■ Vorliegender Text
Für den heutigen Kommentar habe ich mir einen sachkundigen Zeitzeugen,
DIETMAR SEIDEL, einen echten
HÖRLITZER und bekannten
ORTSCHRONISTEN zur Unterstützung geholt.
Beim traditionellen Frühlingsfest des Vereins überraschte er uns nämlich mit der Tatsache, dass 2014 ein bemerkenswertes Jubiläum für Hörlitz anliegt, wenn auch der eigentliche „Jubilar“ nicht mehr am Leben ist:
der 100. Jahrestag der Einweihung des ehemaligen Bismarckturms.
An Hand eigener Dias hielt dann der Nestor des örtlichen Heimatvereins Rückschau und ~erinnerung an dieses einst monumentale BauwerK. Wenn sich auch ev. einige Fakten wiederholen, möchte ich Ihnen seine Eloge nicht vorenthalten:
DIE GESCHICHTE DES WASSERTURMS
in HÖRLITZ / SFB II „Als Ende 1800 in Deutschland zu Ehren von BISMARCK Türme errichtet wurden, entstand auch 1885 ein solcher auf dem Koschenberg.

■ Angezeigte Informationen
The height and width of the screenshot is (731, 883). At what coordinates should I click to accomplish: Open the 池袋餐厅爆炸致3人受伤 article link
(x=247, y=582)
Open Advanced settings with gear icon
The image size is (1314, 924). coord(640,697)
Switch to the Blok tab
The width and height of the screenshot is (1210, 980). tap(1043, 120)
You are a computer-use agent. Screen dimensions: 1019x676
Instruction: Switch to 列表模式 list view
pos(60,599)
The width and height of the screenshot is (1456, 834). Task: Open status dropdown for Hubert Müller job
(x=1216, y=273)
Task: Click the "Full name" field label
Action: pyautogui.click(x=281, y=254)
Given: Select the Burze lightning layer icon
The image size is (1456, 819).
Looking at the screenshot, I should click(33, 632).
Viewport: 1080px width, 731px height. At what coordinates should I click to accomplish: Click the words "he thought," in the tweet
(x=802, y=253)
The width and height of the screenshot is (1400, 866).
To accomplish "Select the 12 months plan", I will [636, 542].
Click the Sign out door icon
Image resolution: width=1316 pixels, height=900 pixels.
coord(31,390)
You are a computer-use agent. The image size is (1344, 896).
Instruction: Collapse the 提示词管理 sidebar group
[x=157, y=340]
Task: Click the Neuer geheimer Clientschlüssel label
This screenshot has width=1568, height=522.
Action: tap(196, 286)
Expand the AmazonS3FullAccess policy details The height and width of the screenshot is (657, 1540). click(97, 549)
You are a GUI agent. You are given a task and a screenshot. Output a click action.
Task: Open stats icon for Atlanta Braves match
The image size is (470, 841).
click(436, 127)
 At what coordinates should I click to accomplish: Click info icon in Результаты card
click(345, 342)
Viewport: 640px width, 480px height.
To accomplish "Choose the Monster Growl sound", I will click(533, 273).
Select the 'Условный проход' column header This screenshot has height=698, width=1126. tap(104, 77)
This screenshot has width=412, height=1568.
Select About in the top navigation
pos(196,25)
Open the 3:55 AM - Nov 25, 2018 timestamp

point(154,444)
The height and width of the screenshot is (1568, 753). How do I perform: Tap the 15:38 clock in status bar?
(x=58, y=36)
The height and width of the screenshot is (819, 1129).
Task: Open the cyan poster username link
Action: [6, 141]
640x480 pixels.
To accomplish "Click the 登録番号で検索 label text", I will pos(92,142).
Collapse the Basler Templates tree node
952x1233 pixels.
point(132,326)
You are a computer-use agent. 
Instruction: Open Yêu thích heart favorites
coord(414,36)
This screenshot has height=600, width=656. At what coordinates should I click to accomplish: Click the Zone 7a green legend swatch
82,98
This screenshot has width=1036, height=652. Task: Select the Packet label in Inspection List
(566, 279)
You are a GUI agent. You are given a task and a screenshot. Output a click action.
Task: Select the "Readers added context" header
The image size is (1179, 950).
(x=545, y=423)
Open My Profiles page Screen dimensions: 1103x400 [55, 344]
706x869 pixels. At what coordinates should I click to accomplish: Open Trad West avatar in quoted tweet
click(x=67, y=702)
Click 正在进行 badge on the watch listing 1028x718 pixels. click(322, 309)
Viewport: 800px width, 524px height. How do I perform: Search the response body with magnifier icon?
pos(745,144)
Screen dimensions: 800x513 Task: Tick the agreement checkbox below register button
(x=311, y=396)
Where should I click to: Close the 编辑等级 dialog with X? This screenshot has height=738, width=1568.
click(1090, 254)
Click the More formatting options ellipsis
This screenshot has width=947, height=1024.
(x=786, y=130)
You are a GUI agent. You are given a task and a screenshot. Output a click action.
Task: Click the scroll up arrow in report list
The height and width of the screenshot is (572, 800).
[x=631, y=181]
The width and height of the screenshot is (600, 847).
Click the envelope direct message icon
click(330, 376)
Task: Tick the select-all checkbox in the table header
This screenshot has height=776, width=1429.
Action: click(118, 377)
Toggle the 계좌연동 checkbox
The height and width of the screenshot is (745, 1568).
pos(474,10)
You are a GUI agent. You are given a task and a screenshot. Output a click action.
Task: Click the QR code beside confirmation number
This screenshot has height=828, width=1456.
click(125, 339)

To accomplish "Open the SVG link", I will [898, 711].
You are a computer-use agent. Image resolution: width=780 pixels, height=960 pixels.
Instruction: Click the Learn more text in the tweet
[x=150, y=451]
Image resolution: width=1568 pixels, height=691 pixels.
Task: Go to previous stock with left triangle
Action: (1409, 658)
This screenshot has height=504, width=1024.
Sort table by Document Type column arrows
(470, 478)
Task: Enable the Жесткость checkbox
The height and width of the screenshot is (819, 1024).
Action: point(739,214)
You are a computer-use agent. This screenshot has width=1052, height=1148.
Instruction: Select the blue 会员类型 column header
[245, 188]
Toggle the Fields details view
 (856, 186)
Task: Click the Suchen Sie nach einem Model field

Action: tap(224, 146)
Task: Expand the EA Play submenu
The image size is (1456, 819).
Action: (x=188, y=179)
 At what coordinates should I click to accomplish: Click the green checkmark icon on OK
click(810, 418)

■ Aufgabe A
Aktualisiere im Text über den Hörlitzer Bismarckturm den Abschnitt, der mit den Worten „Für den heutigen“ beginnt und mit „des ehemaligen Bismarckturms.“ endet, und setze dabei „Sommerfest“ an die Stelle von „Frühlingsfest“.
■ Aufgabe B
Fasse den Text über den Hörlitzer Bismarckturm in zwei Sätzen zusammen.

■ Richtige Antwort A
Für den heutigen Kommentar habe ich mir einen sachkundigen Zeitzeugen,
DIETMAR SEIDEL, einen echten
HÖRLITZER und bekannten
ORTSCHRONISTEN zur Unterstützung geholt.
Beim traditionellen Sommerfest des Vereins überraschte er uns nämlich mit der Tatsache, dass 2014 ein bemerkenswertes Jubiläum für Hörlitz anliegt, wenn auch der eigentliche „Jubilar“ nicht mehr am Leben ist:
der 100. Jahrestag der Einweihung des ehemaligen Bismarckturms.

■ Richtige Antwort B
Für den Kommentar wurde Dietmar Seidel, ein gebürtiger Hörlitzer und bekannter Ortschronist, hinzugezogen, der beim Frühlingsfest des Vereins darauf hinwies, dass 2014 der 100. Jahrestag der Einweihung des ehemaligen Bismarckturms ansteht. Anhand eigener Dias blickte der Nestor des örtlichen Heimatvereins auf das einst monumentale Bauwerk zurück, und seine Lobrede wird im Text wiedergegeben.